- Minutes showed that some participants at the Fed's meeting on Jan. 31 and Feb. 1 supported raising rates by 50 basis points.
- While the Fed actually carried out a 25-basis-point increase, the appetite for a steeper hike suggests that the central bank could maintain a more restrictive monetary policy stance.
- The minutes did not indicate what the Fed will do at its March meeting, although the probability remains weighted toward another 25-basis-point hike.
Minutes from the Fed's meeting earlier this month showed some policymakers wanted to raise interest rates 50 basis points (bps) in order to try to get rising prices under control.
The minutes from the meeting on Jan. 31 and Feb. 1 showed "almost all participants" agreed it was appropriate to boost the federal funds rate by 25 bps to a range of 4.5% to 4.75%. However, "a few participants" said they favored or would have favored increasing it by twice that amount, arguing such a move would bring the range more quickly to the levels they felt would achieve "a sufficiently restrictive stance, taking into account their views of the risk to achieving price stability in a timely way." In the end, the members unanimously agreed to the 25-bp hike.
The participants explained that a restrictive monetary policy stance would need to be maintained until incoming data "provided confidence" that inflation was on a sustained downward path to the Fed's 2% goal, and that was likely "to take some time."
Risk of Not Doing Enough
The minutes also noted that a number of officials observed that a policy stance that was insufficiently restrictive could stop recent progress in reducing inflation, keeping it above the Fed's target for a longer period of time, and "pose a risk of inflation expectations becoming unanchored."
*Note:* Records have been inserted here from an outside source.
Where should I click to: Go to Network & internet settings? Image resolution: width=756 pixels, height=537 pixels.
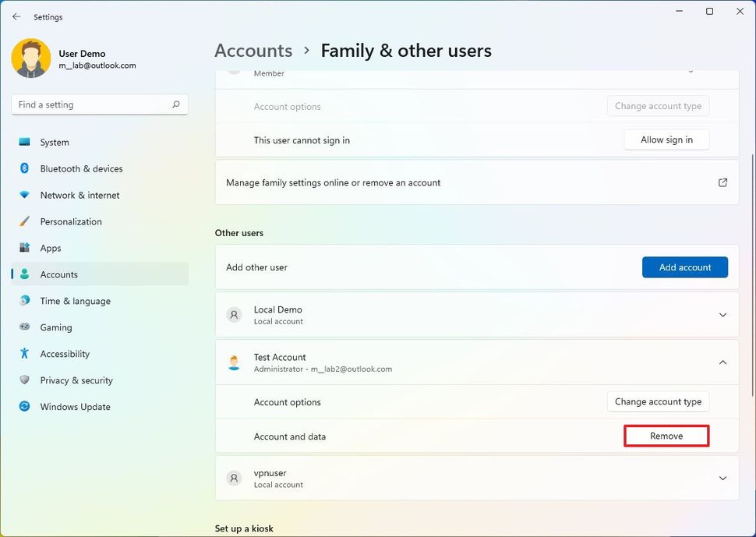pos(79,195)
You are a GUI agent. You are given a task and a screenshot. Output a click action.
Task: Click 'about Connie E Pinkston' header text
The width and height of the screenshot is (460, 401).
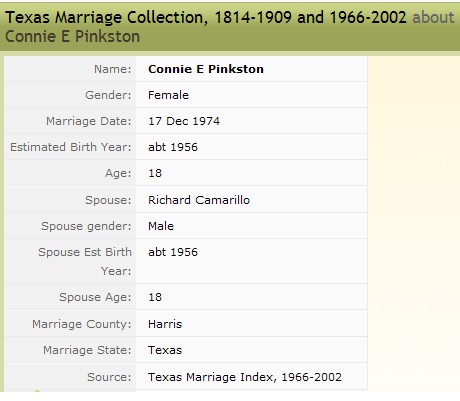pos(72,36)

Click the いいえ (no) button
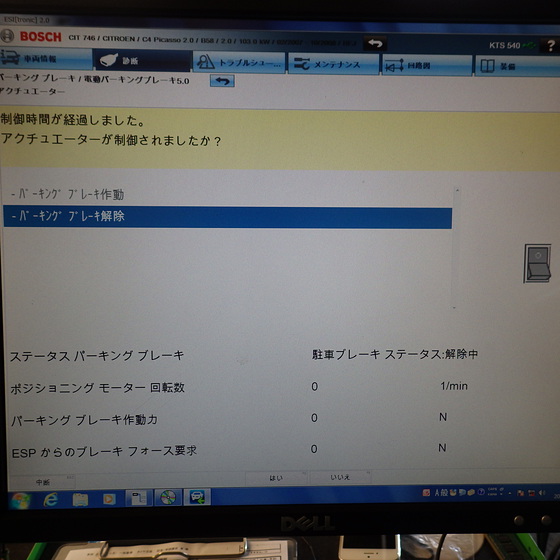click(x=340, y=477)
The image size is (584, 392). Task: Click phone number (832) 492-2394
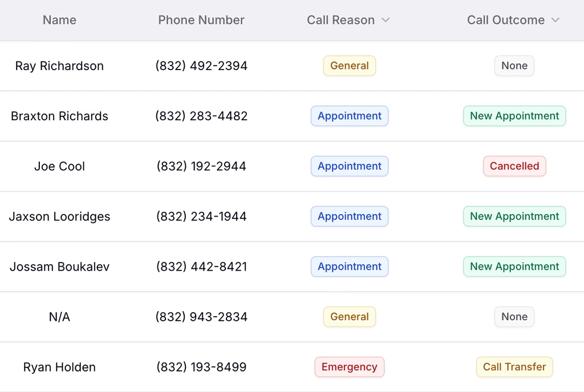[201, 66]
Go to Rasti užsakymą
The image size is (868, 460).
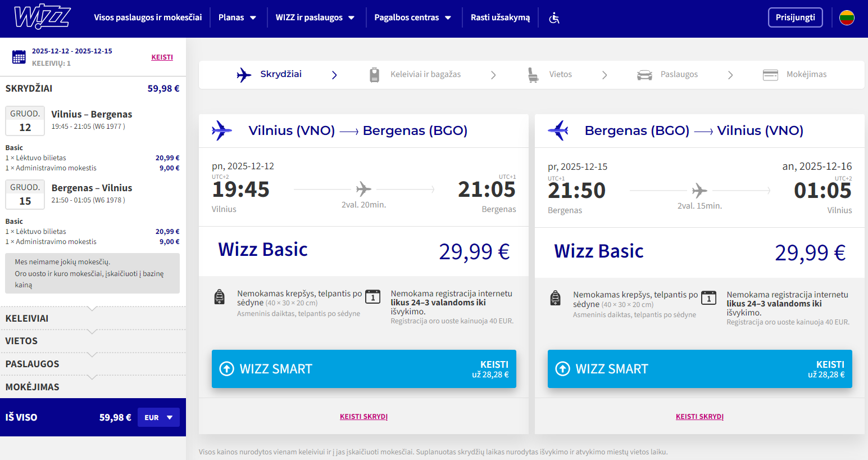pos(500,17)
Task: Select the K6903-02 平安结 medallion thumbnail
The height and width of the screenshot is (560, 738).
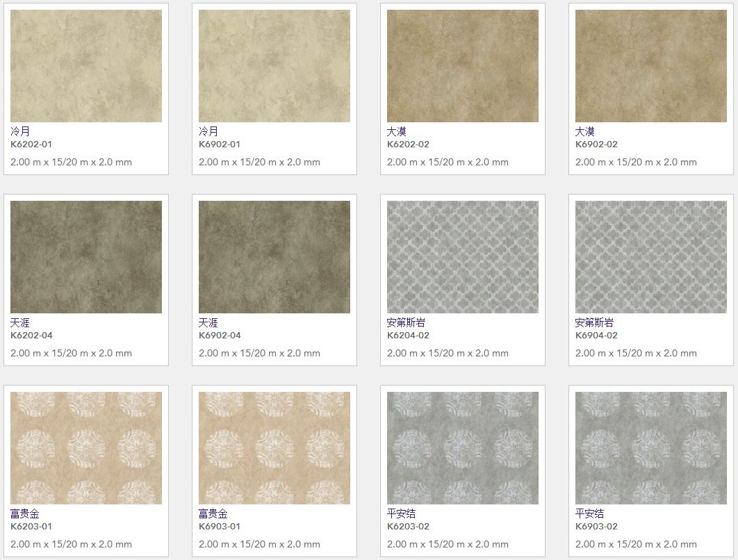Action: 651,448
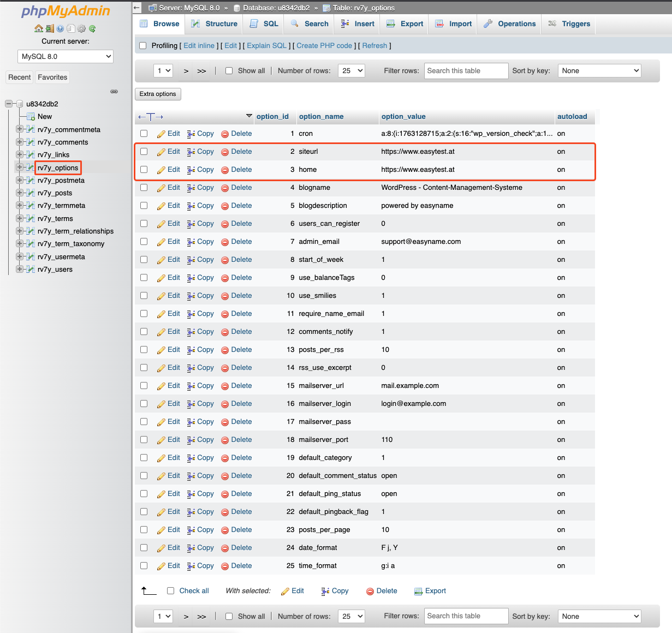
Task: Open the Operations tab
Action: [x=509, y=24]
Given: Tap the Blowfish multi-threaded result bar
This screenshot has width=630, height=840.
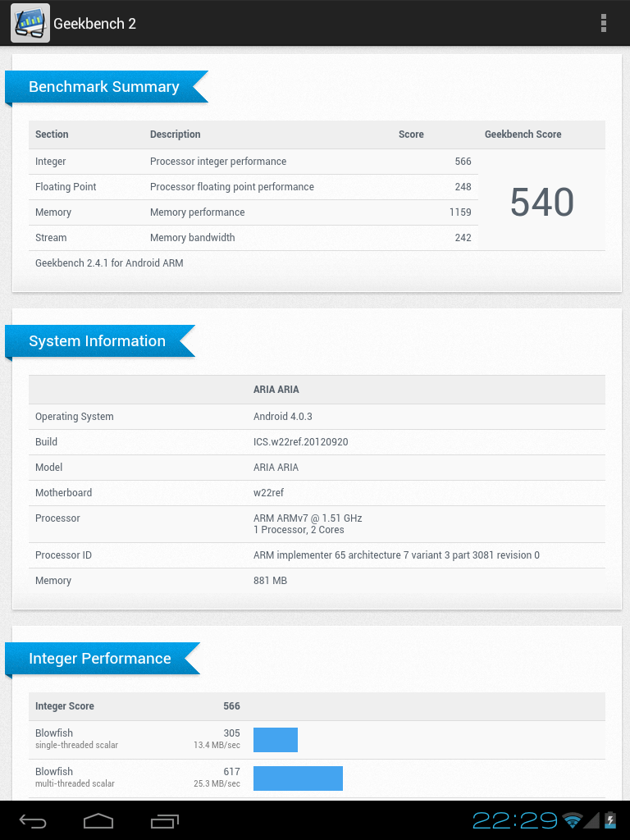Looking at the screenshot, I should (298, 778).
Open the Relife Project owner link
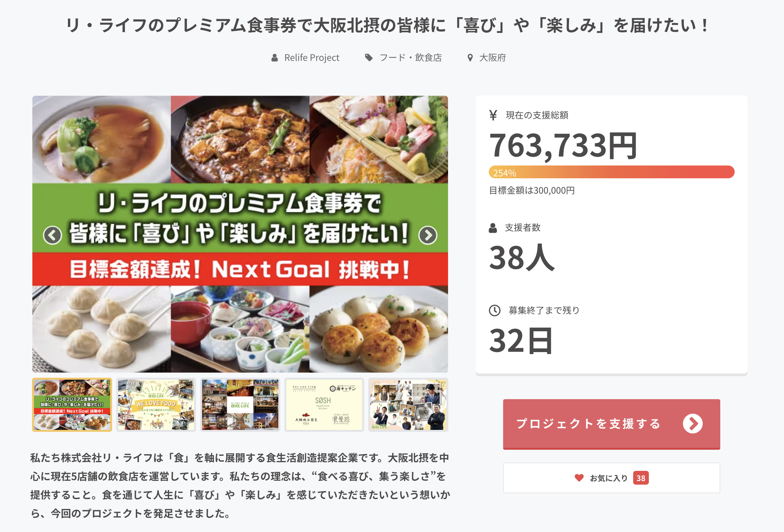 click(x=312, y=58)
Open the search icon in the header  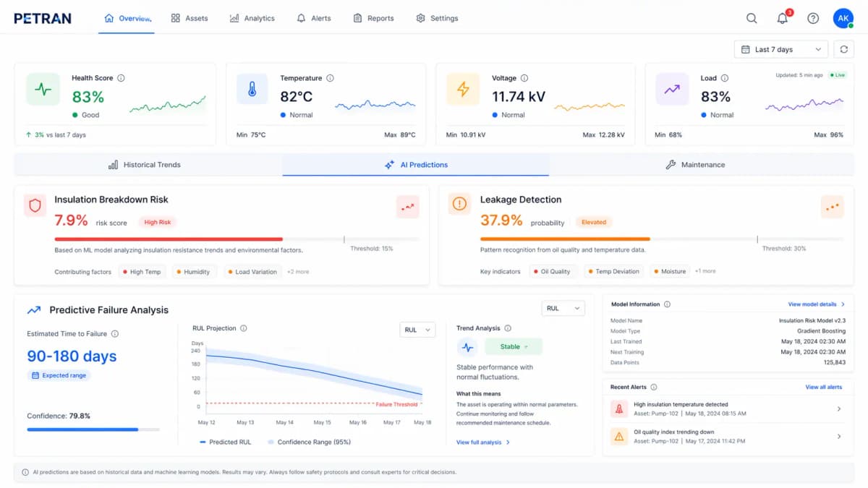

In addition, a number of policymakers observed that financial conditions had eased in recent months, and if that continued it "could necessitate a tighter stance of monetary policy."
The minutes didn't indicate what the Fed might do at the next meeting in March. According to the CME Group's FedWatch Tool, the probability of a 50-bp rise increased after the release of the minutes. It's now at 27%, while the chance of a 25-bp gain is at 73%.